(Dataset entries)
________
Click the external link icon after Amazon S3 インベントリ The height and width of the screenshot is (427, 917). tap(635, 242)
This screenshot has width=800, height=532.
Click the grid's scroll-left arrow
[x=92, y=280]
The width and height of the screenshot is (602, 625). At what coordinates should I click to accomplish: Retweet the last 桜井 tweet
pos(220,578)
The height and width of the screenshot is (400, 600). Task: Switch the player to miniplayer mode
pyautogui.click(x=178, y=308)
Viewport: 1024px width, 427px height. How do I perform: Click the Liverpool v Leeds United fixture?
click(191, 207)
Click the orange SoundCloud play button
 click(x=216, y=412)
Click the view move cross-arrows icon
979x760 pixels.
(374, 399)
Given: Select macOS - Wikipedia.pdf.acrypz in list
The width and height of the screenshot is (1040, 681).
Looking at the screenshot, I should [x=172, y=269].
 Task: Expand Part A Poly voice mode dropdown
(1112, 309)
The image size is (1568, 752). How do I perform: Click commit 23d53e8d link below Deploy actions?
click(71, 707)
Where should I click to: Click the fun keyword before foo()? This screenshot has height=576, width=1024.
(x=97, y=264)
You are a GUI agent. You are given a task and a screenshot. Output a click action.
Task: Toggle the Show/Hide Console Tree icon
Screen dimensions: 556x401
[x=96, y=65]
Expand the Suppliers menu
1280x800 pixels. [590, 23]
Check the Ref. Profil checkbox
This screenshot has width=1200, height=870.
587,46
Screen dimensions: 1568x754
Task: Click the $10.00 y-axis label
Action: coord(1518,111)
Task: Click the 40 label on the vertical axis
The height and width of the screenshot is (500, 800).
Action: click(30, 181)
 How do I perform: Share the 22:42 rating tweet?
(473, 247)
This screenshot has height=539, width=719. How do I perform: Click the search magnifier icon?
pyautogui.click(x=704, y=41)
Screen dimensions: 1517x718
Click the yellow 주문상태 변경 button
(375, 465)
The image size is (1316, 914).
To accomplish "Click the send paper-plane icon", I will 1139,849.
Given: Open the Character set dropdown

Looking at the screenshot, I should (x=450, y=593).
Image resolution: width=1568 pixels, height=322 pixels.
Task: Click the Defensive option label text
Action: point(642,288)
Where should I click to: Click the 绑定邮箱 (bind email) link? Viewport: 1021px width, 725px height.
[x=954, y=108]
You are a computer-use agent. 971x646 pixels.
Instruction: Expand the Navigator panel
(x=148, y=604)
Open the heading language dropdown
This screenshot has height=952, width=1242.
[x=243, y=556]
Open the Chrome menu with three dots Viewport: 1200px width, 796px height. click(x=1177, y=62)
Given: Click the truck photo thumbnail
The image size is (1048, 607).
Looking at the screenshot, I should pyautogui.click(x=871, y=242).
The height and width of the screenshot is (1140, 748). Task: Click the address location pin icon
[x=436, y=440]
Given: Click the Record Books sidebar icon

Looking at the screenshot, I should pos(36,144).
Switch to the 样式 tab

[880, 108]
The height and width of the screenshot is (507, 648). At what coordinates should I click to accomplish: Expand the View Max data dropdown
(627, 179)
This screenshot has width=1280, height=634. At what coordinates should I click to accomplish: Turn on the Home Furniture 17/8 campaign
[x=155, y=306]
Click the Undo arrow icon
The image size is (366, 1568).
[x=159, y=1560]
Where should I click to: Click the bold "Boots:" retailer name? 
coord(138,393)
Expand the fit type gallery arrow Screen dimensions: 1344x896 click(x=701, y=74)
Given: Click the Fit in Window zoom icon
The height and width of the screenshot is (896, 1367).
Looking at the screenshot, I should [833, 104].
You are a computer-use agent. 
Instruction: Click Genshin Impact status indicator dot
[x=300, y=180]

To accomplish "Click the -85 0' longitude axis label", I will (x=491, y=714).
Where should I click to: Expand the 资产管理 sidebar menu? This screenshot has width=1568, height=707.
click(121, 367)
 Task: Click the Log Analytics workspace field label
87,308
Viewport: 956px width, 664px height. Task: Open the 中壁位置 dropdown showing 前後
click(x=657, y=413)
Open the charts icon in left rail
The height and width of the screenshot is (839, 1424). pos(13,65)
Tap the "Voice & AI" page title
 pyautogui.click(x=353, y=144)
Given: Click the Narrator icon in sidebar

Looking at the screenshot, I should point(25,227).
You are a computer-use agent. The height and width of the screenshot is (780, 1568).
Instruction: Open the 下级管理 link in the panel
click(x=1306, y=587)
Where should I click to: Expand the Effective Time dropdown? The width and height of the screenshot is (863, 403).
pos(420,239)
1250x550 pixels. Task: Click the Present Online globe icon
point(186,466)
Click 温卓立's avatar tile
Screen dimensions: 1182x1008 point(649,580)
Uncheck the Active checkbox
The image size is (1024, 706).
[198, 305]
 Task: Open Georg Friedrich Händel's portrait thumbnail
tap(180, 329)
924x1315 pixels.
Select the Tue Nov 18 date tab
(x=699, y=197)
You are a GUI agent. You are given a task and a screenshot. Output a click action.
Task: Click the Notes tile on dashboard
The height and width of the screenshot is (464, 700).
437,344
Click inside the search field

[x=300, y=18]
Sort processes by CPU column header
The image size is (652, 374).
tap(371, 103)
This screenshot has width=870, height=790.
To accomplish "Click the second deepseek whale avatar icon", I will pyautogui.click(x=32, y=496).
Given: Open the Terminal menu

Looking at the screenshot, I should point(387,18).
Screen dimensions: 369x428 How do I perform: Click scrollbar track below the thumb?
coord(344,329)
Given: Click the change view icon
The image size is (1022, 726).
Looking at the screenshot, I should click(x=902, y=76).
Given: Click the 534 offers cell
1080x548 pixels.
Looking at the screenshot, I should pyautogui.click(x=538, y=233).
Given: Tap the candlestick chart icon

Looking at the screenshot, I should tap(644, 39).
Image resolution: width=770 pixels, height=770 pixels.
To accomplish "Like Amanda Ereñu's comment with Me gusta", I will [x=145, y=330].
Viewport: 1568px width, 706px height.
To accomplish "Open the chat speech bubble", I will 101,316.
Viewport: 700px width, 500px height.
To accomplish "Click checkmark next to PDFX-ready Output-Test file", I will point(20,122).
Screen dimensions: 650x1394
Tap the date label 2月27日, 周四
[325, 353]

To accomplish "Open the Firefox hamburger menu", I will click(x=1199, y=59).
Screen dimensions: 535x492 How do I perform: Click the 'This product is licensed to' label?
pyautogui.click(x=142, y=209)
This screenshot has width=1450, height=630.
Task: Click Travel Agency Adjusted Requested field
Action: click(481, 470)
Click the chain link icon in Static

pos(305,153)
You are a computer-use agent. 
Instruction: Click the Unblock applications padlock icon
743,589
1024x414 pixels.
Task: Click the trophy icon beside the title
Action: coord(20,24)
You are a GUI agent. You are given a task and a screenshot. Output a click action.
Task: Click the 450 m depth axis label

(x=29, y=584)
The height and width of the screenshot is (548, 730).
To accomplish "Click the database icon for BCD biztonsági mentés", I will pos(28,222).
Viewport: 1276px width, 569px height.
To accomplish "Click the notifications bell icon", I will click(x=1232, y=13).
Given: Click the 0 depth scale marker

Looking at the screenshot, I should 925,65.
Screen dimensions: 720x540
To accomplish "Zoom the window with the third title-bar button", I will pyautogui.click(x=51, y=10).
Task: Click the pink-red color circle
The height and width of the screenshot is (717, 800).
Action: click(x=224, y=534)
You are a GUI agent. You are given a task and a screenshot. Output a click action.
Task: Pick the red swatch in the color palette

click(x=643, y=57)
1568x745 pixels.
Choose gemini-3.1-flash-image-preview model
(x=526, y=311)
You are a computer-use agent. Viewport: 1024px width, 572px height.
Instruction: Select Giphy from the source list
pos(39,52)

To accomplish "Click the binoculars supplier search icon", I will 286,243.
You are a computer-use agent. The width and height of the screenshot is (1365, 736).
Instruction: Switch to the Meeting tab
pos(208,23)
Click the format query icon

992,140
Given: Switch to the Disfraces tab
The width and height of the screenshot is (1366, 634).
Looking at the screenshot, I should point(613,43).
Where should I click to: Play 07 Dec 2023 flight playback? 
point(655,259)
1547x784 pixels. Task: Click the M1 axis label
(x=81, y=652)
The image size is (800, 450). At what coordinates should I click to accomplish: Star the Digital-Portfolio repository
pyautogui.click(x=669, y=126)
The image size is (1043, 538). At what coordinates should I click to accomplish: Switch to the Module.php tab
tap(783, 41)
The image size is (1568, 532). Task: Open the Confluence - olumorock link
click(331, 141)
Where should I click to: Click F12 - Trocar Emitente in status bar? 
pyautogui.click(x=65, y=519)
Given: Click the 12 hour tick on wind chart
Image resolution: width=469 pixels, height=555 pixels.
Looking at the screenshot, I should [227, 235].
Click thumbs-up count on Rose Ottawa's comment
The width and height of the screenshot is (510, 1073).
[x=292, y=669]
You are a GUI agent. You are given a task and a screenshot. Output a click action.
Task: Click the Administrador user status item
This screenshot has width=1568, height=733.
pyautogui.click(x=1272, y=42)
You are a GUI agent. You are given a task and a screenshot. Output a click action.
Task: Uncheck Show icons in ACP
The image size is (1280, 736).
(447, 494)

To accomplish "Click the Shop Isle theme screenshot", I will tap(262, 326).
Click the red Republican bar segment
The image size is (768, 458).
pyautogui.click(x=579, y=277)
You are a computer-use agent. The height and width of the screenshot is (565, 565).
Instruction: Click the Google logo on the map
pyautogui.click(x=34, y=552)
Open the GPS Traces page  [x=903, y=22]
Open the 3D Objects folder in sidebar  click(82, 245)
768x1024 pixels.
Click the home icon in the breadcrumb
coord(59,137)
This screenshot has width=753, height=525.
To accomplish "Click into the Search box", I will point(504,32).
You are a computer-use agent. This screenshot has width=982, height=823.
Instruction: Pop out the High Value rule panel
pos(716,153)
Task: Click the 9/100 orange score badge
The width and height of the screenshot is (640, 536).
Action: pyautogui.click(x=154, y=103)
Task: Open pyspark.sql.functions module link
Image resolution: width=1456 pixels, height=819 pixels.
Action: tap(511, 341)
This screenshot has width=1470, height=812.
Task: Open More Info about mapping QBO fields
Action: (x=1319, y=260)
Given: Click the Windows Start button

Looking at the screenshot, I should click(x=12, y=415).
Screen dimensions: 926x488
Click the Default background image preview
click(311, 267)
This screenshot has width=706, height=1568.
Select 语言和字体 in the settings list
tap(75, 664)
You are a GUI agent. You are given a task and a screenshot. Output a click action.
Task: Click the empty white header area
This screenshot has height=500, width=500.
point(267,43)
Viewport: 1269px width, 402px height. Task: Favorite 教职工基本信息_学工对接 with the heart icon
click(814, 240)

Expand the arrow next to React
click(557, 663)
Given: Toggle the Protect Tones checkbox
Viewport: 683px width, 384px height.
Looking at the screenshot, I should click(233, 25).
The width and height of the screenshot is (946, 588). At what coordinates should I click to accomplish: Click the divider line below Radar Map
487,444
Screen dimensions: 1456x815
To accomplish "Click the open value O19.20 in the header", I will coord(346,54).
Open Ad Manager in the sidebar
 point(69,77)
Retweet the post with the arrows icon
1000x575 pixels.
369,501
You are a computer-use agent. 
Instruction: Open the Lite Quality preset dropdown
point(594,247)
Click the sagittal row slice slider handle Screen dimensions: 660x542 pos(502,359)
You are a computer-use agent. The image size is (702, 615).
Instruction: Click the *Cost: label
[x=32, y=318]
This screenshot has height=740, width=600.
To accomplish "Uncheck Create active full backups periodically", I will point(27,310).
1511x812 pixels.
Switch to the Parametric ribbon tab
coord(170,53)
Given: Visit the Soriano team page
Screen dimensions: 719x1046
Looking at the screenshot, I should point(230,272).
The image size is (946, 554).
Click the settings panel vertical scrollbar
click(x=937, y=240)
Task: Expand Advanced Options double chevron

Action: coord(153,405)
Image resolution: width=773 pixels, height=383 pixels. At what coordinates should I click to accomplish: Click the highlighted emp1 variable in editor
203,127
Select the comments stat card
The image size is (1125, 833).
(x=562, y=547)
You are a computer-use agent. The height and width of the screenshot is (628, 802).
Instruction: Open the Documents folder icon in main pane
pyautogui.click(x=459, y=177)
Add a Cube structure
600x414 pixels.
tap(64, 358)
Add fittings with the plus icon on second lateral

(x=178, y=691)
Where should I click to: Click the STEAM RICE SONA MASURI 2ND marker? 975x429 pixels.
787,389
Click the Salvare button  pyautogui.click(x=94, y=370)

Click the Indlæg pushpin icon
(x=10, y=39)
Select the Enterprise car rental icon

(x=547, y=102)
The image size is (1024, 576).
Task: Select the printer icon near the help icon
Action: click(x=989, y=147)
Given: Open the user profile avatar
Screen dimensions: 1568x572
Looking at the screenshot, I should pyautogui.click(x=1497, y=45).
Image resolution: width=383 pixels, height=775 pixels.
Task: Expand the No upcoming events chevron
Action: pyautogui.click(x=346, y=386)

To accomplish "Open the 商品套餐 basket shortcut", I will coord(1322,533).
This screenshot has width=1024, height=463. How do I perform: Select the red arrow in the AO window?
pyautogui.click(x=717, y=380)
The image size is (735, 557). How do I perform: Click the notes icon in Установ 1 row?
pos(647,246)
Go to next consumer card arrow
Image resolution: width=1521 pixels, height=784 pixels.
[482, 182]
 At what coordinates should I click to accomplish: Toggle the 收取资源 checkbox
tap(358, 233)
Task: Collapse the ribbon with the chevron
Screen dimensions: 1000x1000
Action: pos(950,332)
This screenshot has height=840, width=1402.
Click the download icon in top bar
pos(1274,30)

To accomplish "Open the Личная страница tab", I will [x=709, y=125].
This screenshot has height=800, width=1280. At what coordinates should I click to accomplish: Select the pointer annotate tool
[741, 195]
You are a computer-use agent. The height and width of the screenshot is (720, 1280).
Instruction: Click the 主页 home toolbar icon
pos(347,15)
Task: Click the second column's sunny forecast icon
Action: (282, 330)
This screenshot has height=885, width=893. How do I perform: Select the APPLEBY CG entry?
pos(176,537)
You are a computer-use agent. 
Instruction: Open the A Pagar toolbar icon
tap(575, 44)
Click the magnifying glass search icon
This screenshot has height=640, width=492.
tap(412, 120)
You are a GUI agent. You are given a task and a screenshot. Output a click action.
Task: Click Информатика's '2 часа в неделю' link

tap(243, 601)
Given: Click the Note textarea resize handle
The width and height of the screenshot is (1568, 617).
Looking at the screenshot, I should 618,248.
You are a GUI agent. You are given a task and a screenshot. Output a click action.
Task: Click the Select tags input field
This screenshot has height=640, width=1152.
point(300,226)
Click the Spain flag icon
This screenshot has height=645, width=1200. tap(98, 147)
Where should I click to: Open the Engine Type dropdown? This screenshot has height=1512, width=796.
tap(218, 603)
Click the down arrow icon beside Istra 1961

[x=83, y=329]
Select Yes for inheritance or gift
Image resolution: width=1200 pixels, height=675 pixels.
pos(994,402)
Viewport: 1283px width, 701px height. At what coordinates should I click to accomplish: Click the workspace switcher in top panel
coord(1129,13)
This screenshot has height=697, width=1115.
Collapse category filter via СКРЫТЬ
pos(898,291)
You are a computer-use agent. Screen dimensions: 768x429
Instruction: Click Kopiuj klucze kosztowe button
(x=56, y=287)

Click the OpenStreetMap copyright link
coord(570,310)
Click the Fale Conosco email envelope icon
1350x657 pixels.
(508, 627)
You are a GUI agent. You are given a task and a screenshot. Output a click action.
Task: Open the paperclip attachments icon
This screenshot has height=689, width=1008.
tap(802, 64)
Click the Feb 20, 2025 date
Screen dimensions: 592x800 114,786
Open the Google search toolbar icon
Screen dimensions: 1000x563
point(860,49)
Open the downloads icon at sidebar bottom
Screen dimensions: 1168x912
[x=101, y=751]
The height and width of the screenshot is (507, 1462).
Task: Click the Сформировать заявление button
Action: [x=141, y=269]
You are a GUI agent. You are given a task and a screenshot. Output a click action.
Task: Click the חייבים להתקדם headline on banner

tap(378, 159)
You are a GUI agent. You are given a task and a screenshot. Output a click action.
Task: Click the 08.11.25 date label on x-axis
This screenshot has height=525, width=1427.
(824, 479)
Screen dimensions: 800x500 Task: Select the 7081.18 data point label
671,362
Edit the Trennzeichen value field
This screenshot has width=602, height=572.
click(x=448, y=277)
________
*What to do:* When a line of the records includes "handle", that line belongs in the answer.

*Output:*
Click the sagittal row slice slider handle Screen dimensions: 660x542 pos(502,359)
Given: Click the Note textarea resize handle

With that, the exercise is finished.